4. Establish Effective Mentorship Programs
Mentorship has been proven time and time again to be effective — especially for underrepresented employees who don’t necessarily have role models who look like them.
Trailblazer of Zoom In Color Cam Johnson speaks to the importance of mentorship.
“When we talk about inclusion and having people in your corner, that’s what the role I want to fulfill and why every time I see a new SDR … and they’re a person of color, I reach out to them right away. And I let them know that I’m here to be their mentor and answer any questions or frustrations or anything that comes up, “I understand you because I’ve been there before,” says Cam.
Seeing people who look like you in leadership is powerful because it signals that there is a viable, achievable career path for you to take. And when it comes to typically underrepresented people (especially in the tech industry), that’s not always the case.
Final Thoughts on Building a D&I Program
The main takeaway here is that just having a D&I program in place doesn’t exactly mean that your company is diverse and inclusive.

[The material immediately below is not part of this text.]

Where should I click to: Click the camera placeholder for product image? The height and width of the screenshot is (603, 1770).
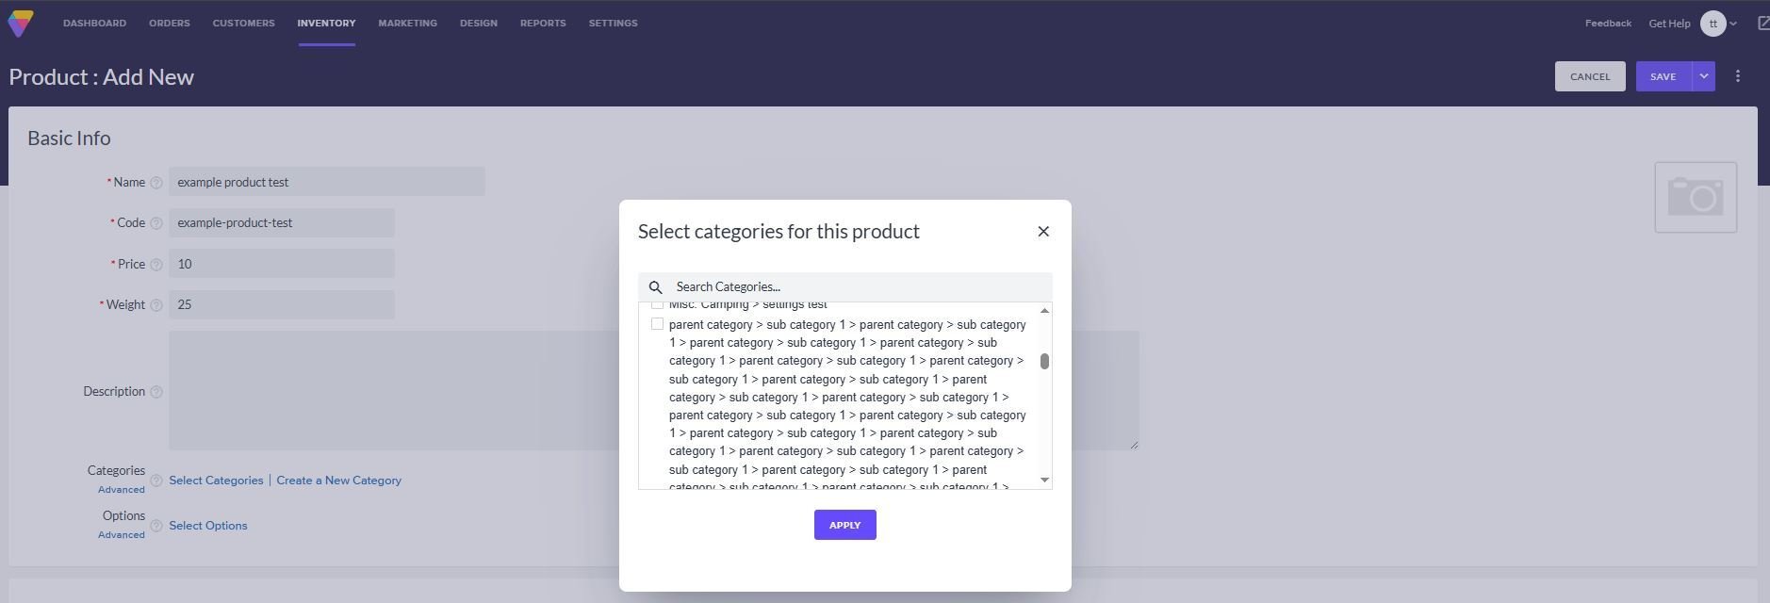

If you’re simply patting yourself on the back for having a D&I program, it may be time to start digging a little deeper.
The solution to not falling complacent is to continue the learning process through a combination of dialogues, training, distribution of educational resources, panel discussions, etc. To hear from a diversity recruiter, check out this episode from ZoomInfo’s new podcast Talk Data to Me.
“That’s how you build one cohesive company where everyone is included, even if they don’t identify with you, because you’ve let them know how you feel in a safe space and they understand where you’re coming from, even if it never happened to them before.” – Cam Johnson, Zoom In Color Trailblazer.